Excellent . . . .:thumbup:


----------



## bonefish (Aug 8, 2006)

I'm wondering also.


----------



## TheBoogieKnight (Aug 15, 2013)

When did the CETA engine code start in the TT? Was it 2011 when they added the VL? or was it later?


----------



## 13ttaz (Apr 30, 2013)

I believe it was indeed in 2011.

RTErnie - how's the nut crakin' effort coming along?


----------



## boarderjcj (Sep 14, 2011)

I have a CETA code ECU APR Stage 1... no problems. 

Maybe your tuner shop is a n00b and doesn't know how to do it?

You can always remove your ECU yourself and mail it to APR.


.....^ nvm: see Sean's response below


----------



## [email protected] (Dec 14, 2012)

Later 2013 and 2014 ECUs require significantly more effort to flash. We've got a method to do it, but it needs packaging for release to dealers. That's on the roadmap for the near future.

As Eric said, we do have an employee (software engineer no less) that has a 2014 TT with this engine/ECU. He's well motivated to have it released, we just have to clear the other stuff of the project list first.


----------



## 13ttaz (Apr 30, 2013)

Great to hear! I look forward to getting my ECU flashed when you guys are able to get something out to the dealers.

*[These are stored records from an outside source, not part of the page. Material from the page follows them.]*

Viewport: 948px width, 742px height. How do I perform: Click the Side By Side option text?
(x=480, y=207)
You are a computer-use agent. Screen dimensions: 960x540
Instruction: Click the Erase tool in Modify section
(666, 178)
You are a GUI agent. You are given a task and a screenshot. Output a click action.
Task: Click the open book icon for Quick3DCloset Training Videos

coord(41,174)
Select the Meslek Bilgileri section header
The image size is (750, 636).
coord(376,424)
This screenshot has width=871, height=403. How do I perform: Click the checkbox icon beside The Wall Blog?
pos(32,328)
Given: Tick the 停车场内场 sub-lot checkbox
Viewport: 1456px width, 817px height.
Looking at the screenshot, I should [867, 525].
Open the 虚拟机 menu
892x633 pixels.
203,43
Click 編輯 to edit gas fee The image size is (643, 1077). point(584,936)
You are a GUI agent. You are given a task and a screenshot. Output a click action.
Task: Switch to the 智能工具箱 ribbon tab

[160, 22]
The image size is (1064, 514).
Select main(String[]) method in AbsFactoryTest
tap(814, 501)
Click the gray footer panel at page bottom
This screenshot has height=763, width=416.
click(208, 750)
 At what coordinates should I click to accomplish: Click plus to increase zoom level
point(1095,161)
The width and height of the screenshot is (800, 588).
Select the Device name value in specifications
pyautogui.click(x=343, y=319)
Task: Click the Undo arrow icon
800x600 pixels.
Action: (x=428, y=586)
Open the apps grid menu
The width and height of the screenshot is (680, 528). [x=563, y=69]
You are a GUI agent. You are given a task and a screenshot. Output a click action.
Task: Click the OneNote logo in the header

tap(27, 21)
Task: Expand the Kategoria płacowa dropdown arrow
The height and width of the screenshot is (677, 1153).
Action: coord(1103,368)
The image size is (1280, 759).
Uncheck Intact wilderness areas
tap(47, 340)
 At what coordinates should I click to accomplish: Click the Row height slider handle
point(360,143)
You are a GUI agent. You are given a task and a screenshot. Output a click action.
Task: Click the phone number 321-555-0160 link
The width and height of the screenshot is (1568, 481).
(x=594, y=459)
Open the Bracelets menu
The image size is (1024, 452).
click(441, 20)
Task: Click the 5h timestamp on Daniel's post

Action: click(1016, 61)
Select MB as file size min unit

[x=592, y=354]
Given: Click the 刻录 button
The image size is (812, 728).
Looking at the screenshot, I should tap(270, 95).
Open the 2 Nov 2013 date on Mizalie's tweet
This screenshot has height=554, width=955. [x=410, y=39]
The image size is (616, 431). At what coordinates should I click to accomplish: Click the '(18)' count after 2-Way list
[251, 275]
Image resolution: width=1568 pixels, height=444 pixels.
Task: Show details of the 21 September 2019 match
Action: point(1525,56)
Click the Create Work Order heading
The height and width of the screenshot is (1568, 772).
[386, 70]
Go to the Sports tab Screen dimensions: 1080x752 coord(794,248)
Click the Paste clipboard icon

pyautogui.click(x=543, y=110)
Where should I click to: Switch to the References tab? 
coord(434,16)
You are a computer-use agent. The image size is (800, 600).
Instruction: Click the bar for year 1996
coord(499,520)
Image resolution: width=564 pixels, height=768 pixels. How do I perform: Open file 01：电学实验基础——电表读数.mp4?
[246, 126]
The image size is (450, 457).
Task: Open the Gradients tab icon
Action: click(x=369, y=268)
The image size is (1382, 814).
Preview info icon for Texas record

Since it is a matter of packaging, and APR already has staged tunes for the 2.0l TFSI w/ VL, do you have any sense for whether you guys will be able to offer both stages straight out of the gate?


----------



## [email protected] (Dec 14, 2012)

13ttaz said:


> Great to hear! I look forward to getting my ECU flashed when you guys are able to get something out to the dealers.
> 
> Since it is a matter of packaging, and APR already has staged tunes for the 2.0l TFSI w/ VL, do you have any sense for whether you guys will be able to offer both stages straight out of the gate?


Should be able to release 1 and 2 together. 3 will be later.


----------



## lude219 (Sep 26, 2012)

What's the engine code for the other 2.0 TFSI w/VL? I have a 2011 model so does the CETA engine comes out for 2013/2014 model or something?


----------



## 13ttaz (Apr 30, 2013)

lude219 said:


> What's the engine code for the other 2.0 TFSI w/VL? I have a 2011 model so does the CETA engine comes out for 2013/2014 model or something?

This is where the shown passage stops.